Scientific classification
- Kingdom: Plantae
- Clade: Tracheophytes
- Clade: Angiosperms
- Clade: Eudicots
- Order: Proteales
- Family: Proteaceae
- Genus: Hakea
- Species: H. pendens
- Binomial name: Hakea pendens R.M.Barker

= Hakea pendens =

- Genus: Hakea
- Species: pendens
- Authority: R.M.Barker
- Conservation status: P3

Species of shrub endemic to Western Australia

Hakea pendens is a flowering plant in the family Proteaceae and endemic to a small area in the Goldfields-Esperance regions of Western Australia. It is a small shrub with needle-like leaves and pendulous pink flowers.

==Description==
Hakea pendens typically grows to 2 to 3 m high and 2.5 to 3.1 m wide. The branchlets are densely covered in silky, flattened hairs until flowering and then the surface becoming whitish and waxy. The terete, dark green leaves are 2-4 cm long and about 2 mm wide, crowded, stiff, and densely covered with silky, rusty coloured, flattened hairs, ending with a sharp point 2.5 mm long. The inflorescence is a cluster of 6-8 pale pink pendulous flowers borne in leaf axils. Flowering occurs from August to September and the fruit is obovate, smooth, grey, sometimes with darker grey speckling and about 3 cm long and 1.5-2 cm wide.

▶ **QUESTIONS TO ANSWER**
1. According to the Hakea pendens article, in which months does the plant flower?
2. Quote the Hakea pendens article word for word, everything from "Hakea pendens is" down to "pendulous pink flowers.".

▶ **EXTRACTED INFORMATION**
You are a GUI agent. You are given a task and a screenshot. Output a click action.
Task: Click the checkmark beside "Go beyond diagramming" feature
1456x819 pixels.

---

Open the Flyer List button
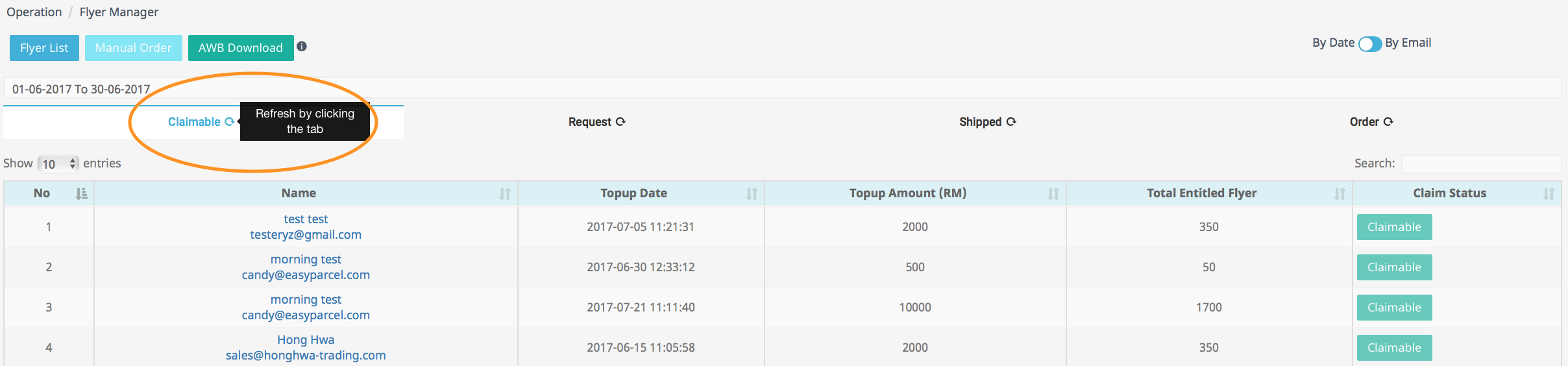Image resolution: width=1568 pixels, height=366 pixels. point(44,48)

▶ **EXERCISE RESULTS**
1. August to September

2.
Hakea pendens is a flowering plant in the family Proteaceae and endemic to a small area in the Goldfields-Esperance regions of Western Australia. It is a small shrub with needle-like leaves and pendulous pink flowers.